[ACTIVITY]:
Word for word, quote the lines from the one containing "Click Log in at top right" to the end of the entries below, including both. Leave pictures out.

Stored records
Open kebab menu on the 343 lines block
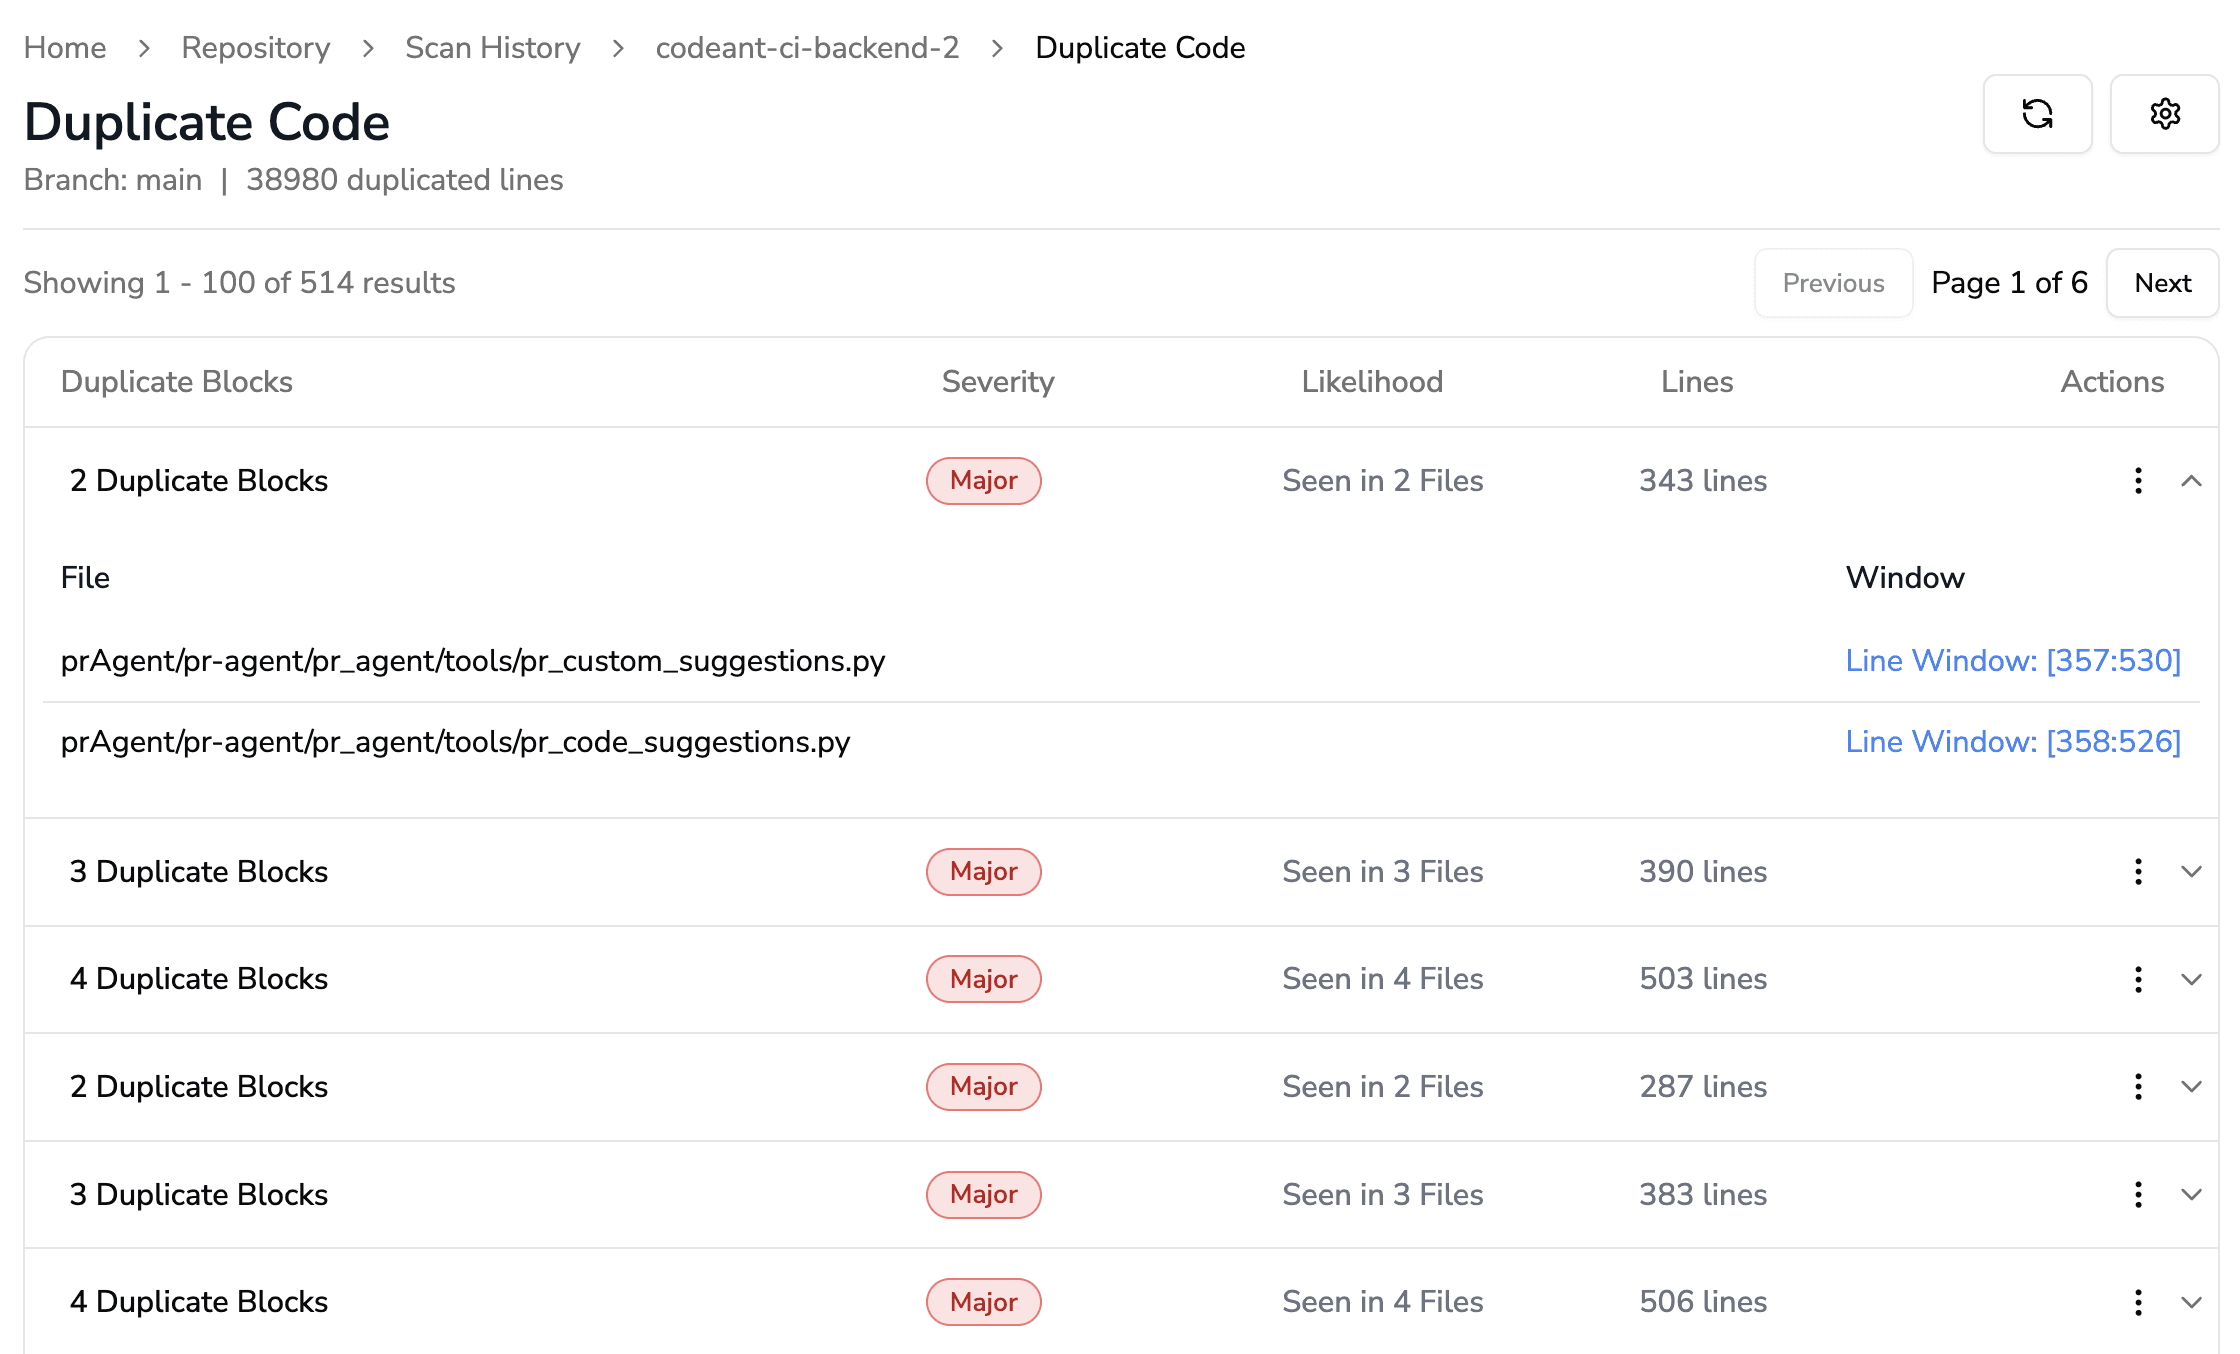Image resolution: width=2240 pixels, height=1354 pixels. coord(2138,481)
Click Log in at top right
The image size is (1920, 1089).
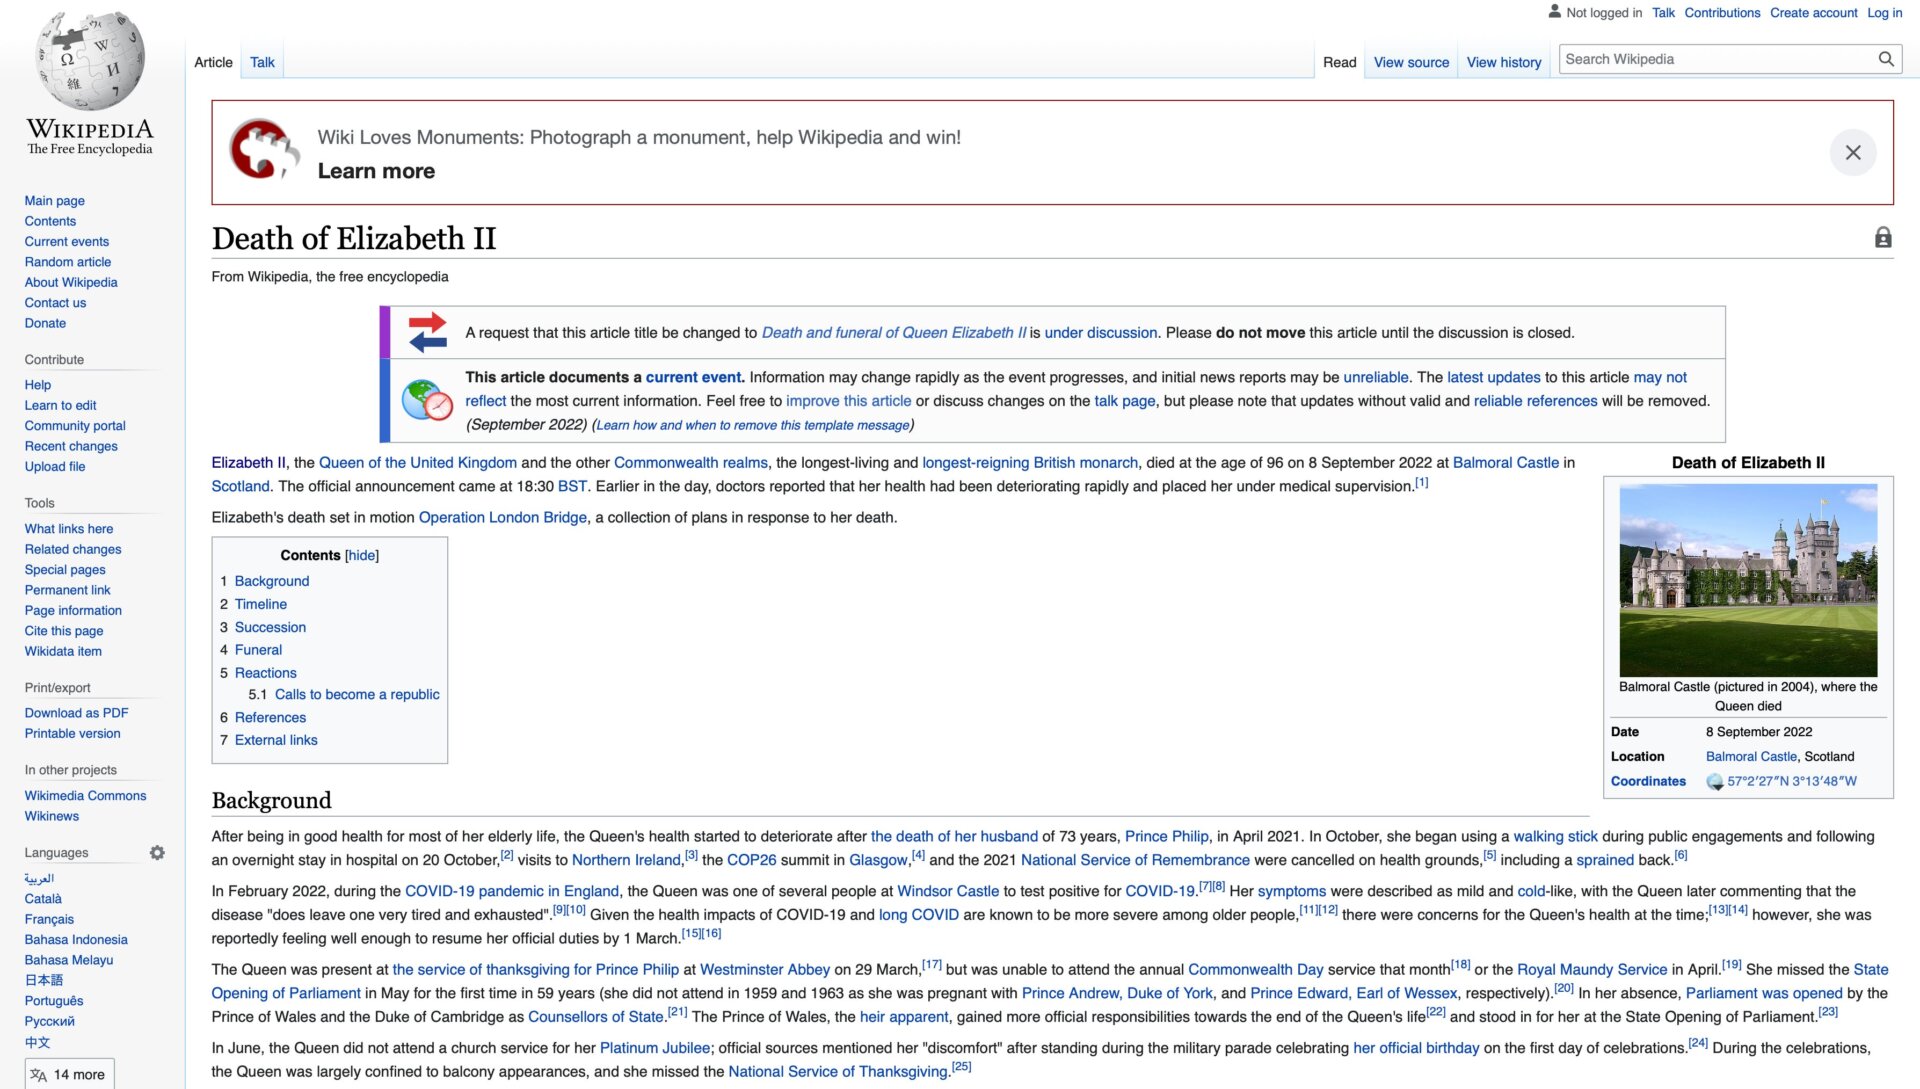pyautogui.click(x=1884, y=12)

[RESULT OF THIS TASK]:
Click Log in at top right
The image size is (1920, 1089).
pyautogui.click(x=1884, y=12)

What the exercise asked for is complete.